Not at full precision. You would need 4-bit or 3-bit GGUF, and math accuracy drops. For serious use, stick to ≥ 4×A100 40 GB.
Q2: Why does the output lack an opening <think>
tag?
The chat template injects it before generation starts. The model only needs to emit </think>
to mark the end of its scratchpad.
Q3: Is the model suitable for casual chatbots?
Technically yes, but economically no. Every token incurs 22 B activated parameters; use it for tasks that justify the cost.
Q4: How do I reproduce the benchmark scores exactly?
-
Math/code tasks: set max_tokens=81920
-
All others: max_tokens=32768
-
Temperature 0.6, TopP 0.95 -
Add system prompt: Please reason step by step, and put your final answer within \boxed{}.
Q5: Does the 262 K context mean I can feed a whole code repo?
Yes, but remember that attention scales quadratically.
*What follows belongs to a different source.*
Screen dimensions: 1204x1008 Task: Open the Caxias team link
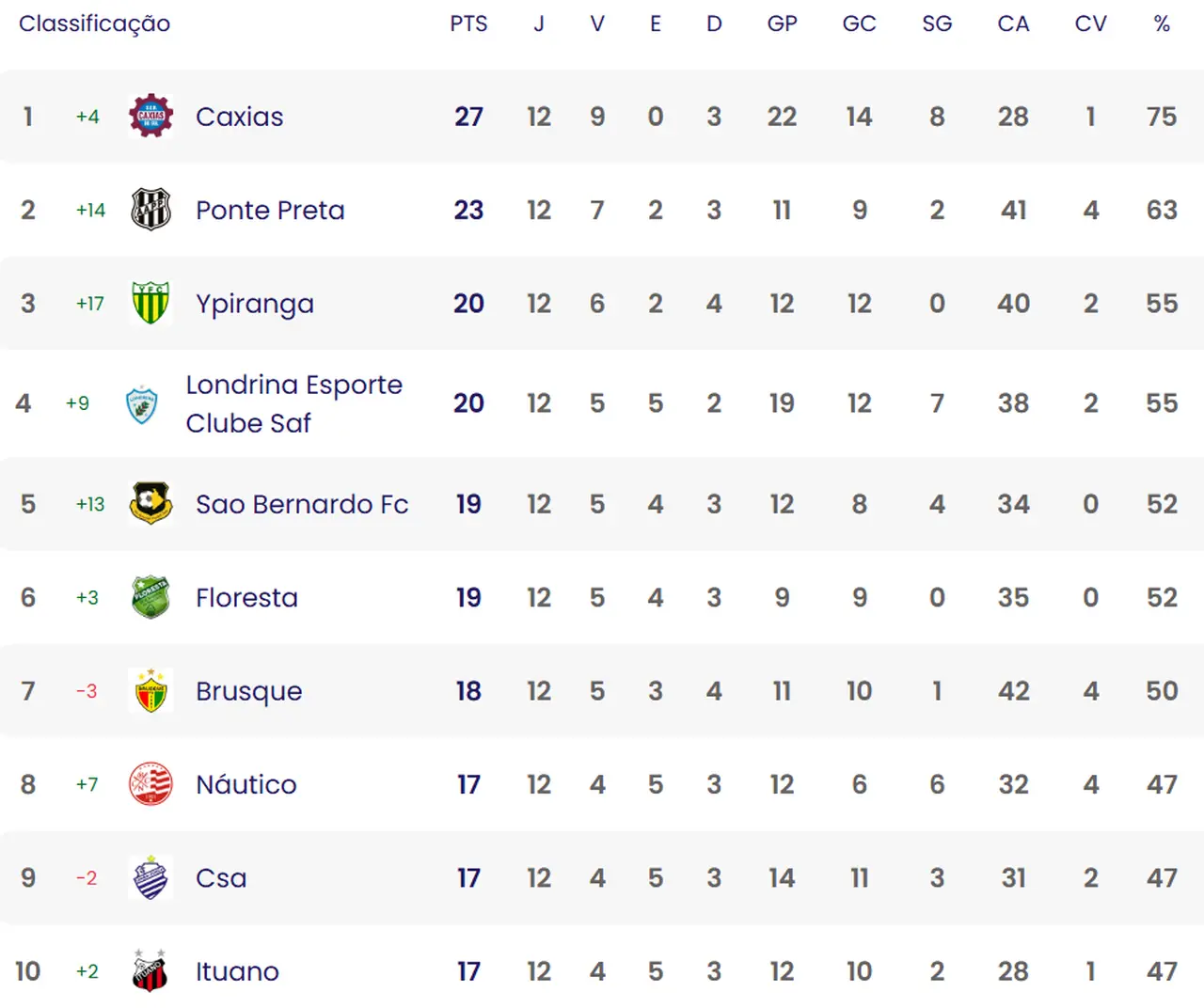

On 8×A100 80 GB you can comfortably run 100 K input + 20 K output.
Final Thoughts
If your current pain points are
-
Multi-step derivations the model skips, -
Code templates that never compile on the first try, or -
Long documents that exceed 32 K tokens and get truncated,
then Qwen3-235B-A22B-Thinking-2507 is arguably the first open-source model that pushes all three issues above the 90 % usability mark.
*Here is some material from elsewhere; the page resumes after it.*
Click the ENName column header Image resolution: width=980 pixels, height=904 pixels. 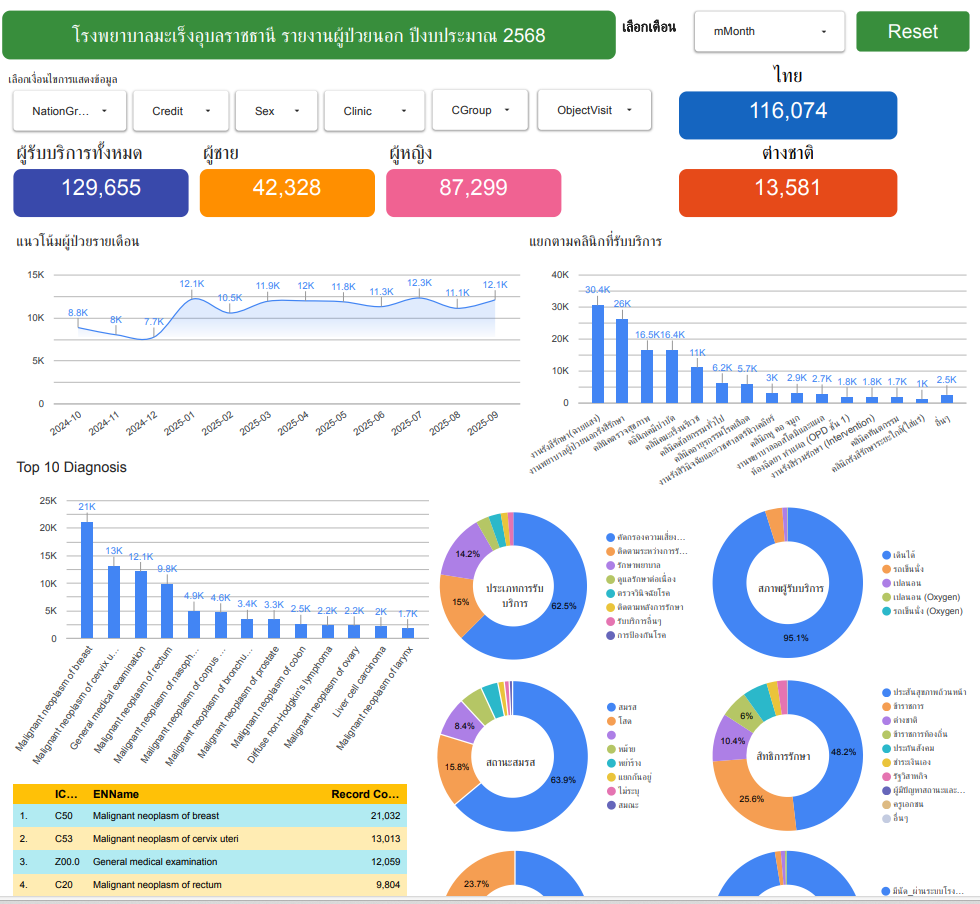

The trade-off is straightforward: more GPU budget, more electricity, but fewer human hours spent in loops of prompt engineering and manual debugging.
Choose wisely, benchmark on your own data, and share your findings—the open-source community moves fastest when we all publish real numbers instead of hype.